Search the material below for the word "Marvin". Copy every line where it is found.

=====

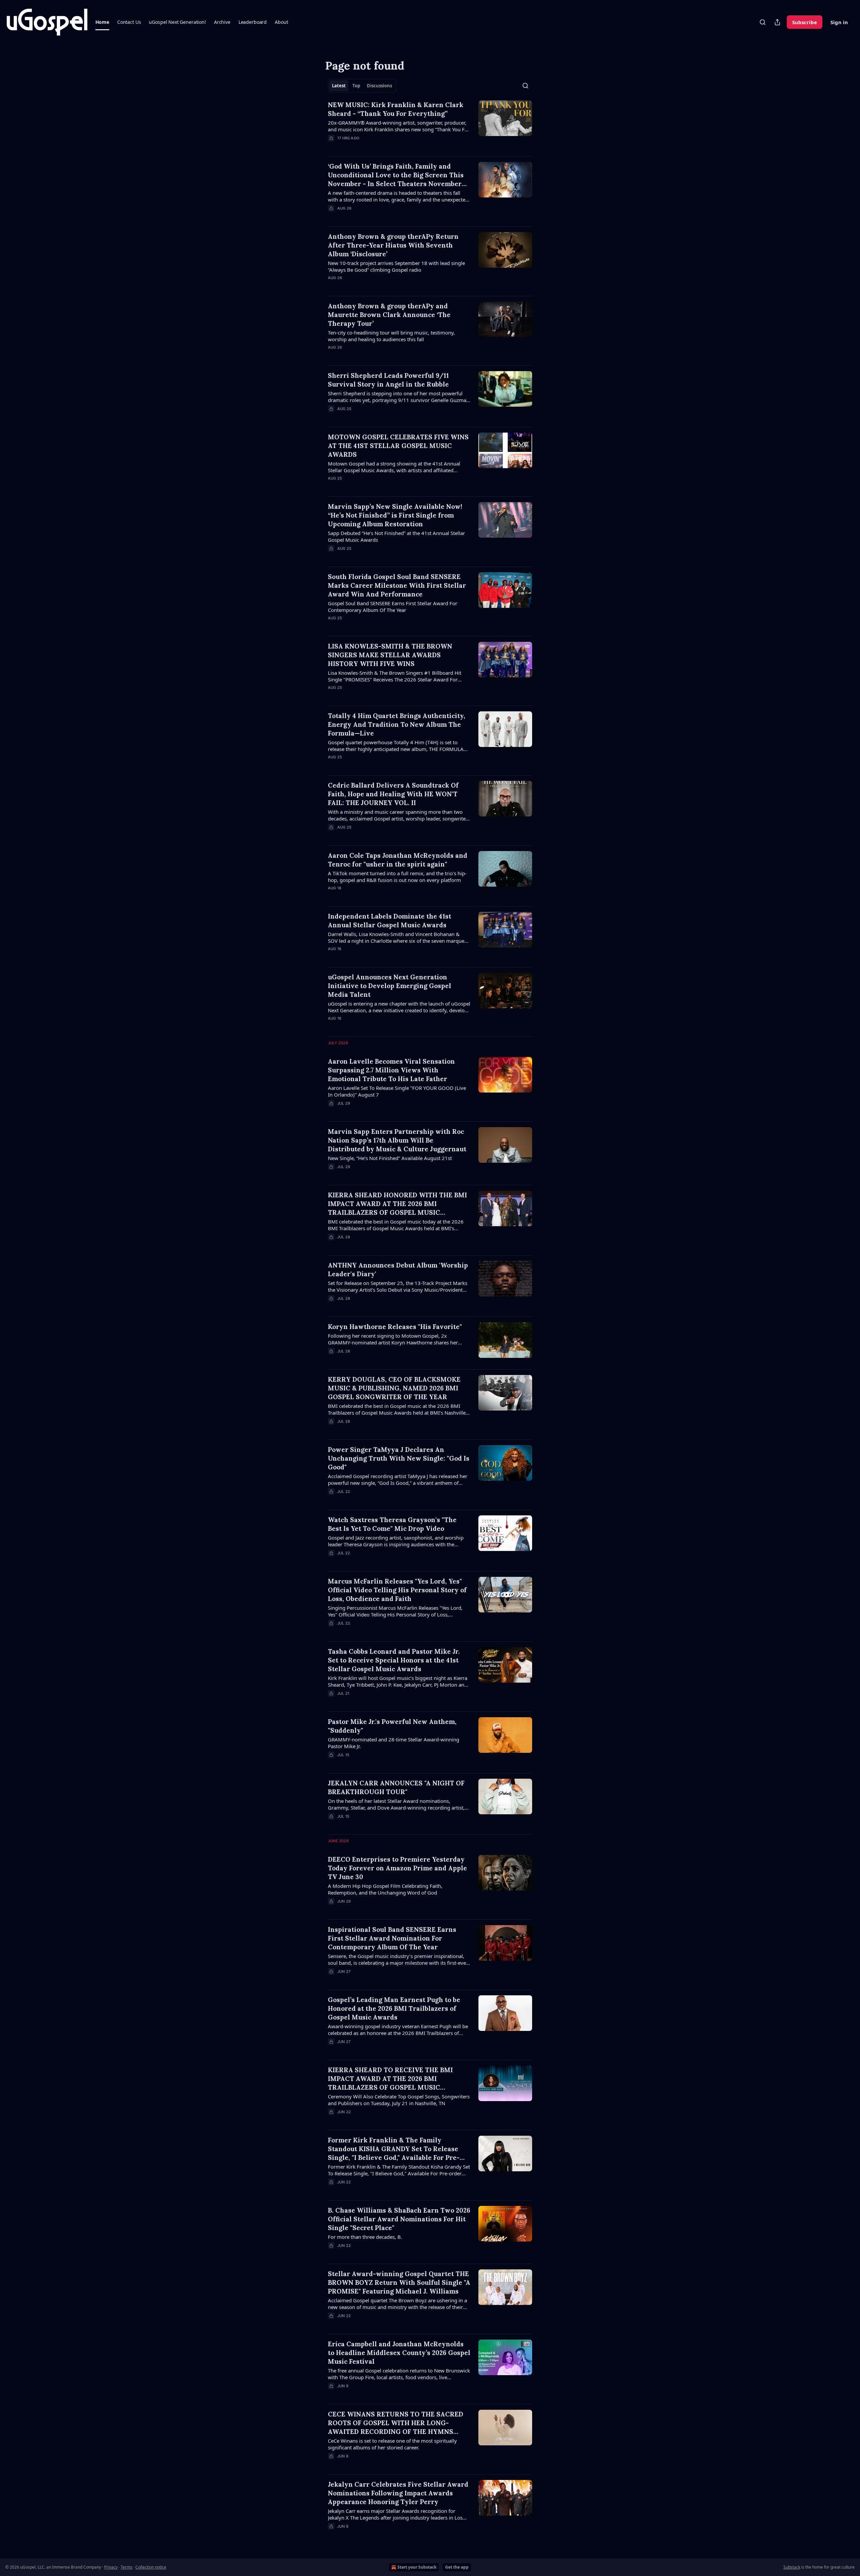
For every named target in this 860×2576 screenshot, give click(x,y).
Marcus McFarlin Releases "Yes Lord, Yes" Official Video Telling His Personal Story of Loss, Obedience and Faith (397, 1590)
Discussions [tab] (379, 86)
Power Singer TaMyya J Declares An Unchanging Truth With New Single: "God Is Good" (398, 1458)
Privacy (111, 2567)
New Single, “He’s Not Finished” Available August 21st (390, 1158)
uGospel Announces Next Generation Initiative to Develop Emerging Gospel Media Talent (389, 985)
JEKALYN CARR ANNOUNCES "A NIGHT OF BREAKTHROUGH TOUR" (396, 1787)
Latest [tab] (339, 86)
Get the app (457, 2567)
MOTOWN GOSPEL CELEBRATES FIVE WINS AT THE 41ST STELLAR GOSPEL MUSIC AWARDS (398, 445)
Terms (126, 2567)
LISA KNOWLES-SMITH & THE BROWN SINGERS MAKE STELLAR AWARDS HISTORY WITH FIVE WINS (390, 655)
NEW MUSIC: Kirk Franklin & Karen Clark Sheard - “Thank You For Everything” (395, 109)
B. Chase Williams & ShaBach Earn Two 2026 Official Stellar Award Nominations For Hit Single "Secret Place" (399, 2219)
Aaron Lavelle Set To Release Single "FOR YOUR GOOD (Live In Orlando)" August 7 (397, 1091)
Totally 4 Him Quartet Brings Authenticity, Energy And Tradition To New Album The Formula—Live (396, 724)
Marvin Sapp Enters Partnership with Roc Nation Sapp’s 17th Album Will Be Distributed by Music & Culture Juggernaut (397, 1140)
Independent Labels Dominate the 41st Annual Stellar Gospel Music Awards (389, 920)
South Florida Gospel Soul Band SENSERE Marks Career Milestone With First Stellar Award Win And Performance (397, 585)
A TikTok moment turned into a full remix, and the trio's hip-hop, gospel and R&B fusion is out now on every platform (397, 876)
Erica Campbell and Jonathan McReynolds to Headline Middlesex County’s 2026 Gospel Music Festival (399, 2352)
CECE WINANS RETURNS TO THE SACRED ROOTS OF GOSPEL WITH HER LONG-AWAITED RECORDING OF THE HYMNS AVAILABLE (395, 2423)
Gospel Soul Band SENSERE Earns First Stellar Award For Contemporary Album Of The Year (392, 606)
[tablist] (362, 85)
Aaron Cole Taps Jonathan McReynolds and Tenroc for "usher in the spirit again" (397, 859)
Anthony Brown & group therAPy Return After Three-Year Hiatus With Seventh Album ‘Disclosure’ (393, 245)
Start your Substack (416, 2567)
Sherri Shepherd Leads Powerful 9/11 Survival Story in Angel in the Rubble (388, 379)
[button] (102, 22)
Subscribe (804, 22)
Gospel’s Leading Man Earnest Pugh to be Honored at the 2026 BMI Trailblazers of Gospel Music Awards (394, 2008)
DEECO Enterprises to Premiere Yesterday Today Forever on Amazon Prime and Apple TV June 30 (397, 1868)
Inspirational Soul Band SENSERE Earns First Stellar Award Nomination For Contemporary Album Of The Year (392, 1938)
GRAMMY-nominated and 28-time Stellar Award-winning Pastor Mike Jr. (393, 1742)
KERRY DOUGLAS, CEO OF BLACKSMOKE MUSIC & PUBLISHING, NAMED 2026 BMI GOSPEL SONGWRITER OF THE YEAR (394, 1388)
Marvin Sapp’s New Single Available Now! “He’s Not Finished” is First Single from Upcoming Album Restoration (395, 515)
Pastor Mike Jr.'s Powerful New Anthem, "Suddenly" (392, 1726)
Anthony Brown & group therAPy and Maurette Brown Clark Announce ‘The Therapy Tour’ (389, 314)
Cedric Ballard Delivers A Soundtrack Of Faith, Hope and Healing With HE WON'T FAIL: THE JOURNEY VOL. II (393, 794)
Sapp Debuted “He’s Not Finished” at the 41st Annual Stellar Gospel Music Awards (396, 536)
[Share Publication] (777, 22)
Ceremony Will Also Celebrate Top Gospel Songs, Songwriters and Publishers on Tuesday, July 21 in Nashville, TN (399, 2099)
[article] (430, 125)
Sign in (839, 22)
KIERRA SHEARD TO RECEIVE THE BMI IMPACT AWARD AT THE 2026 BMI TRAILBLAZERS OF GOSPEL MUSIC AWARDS (390, 2079)
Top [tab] (356, 86)
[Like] (332, 286)
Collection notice (150, 2567)
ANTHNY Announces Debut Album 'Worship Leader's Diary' (398, 1269)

=====

- [Final answer]
Marvin Sapp Enters Partnership with Roc Nation Sapp’s 17th Album Will Be Distributed by Music & Culture Juggernaut (397, 1140)
Marvin Sapp’s New Single Available Now! “He’s Not Finished” is First Single from Upcoming Album Restoration (395, 515)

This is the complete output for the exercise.